__Exercise objective__: Reproduce the passage of the post on small-school sports between "We play small" and "and teachers volunteering.", inclusive, substituting "mentors" for each occurrence of "coaches".

__Document excerpt__:
Here's the nutshell: people will always disappoint you.

It's just a fact. They can't live up to your expectations all of the time. No one can.

But God will never fail you. He promised, and He cannot lie.

So, perhaps I'll dust off the writing medium and give it another go.

But I probably won't be praising anyone anytime soon.

And all of my thankful posts will go directly to God via prayer. :-)


Saturday, August 31, 2013

Putting the FUN Back in Sports

The Number One Son is Lucky Number 13 on the far left-hand side.
Random observations from the beginning of sports season at Casa de Johnson.

We play small sports. What I mean is that our school is small. As in we have 67 kids in the high school from 7th to 12th grades. From that pool, we populate all of our sports. All of them.  Small.

Coaching: 

Yeah, okay, so we are losing across the board in every sport this season, but when the coaches and support staff are paid for the quantity of hours they expend (like at Hoover) then we can complain. Until then, remember that the coaches and support staff mostly volunteer to coach and lead and line the field and cut the grass and drive hours and hours to games and practices with little or no help. They cannot be rewarded adequately for the amount of effort expended, so it must be motivated by something else, like, oh, I don't know, love of the kids/love of the game. In fact, we don't have a "real" coach in the group--it's parents and teachers volunteering.

__Collected data__:

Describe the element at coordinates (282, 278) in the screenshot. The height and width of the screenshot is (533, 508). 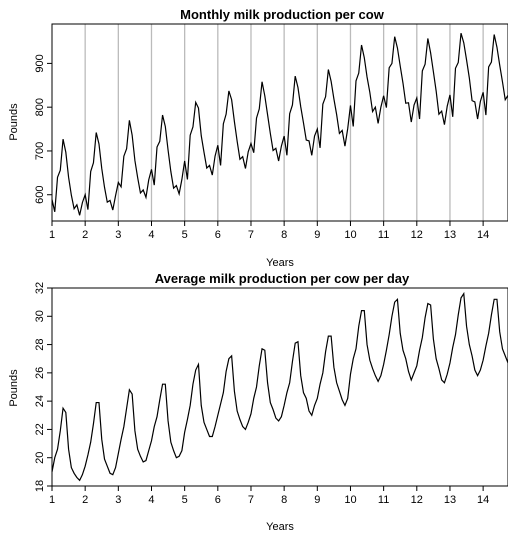
I see `chart-title: Average milk production per cow per day` at that location.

__Result for this task__:
We play small sports. What I mean is that our school is small. As in we have 67 kids in the high school from 7th to 12th grades. From that pool, we populate all of our sports. All of them.  Small.

Coaching: 

Yeah, okay, so we are losing across the board in every sport this season, but when the mentors and support staff are paid for the quantity of hours they expend (like at Hoover) then we can complain. Until then, remember that the mentors and support staff mostly volunteer to coach and lead and line the field and cut the grass and drive hours and hours to games and practices with little or no help. They cannot be rewarded adequately for the amount of effort expended, so it must be motivated by something else, like, oh, I don't know, love of the kids/love of the game. In fact, we don't have a "real" coach in the group--it's parents and teachers volunteering.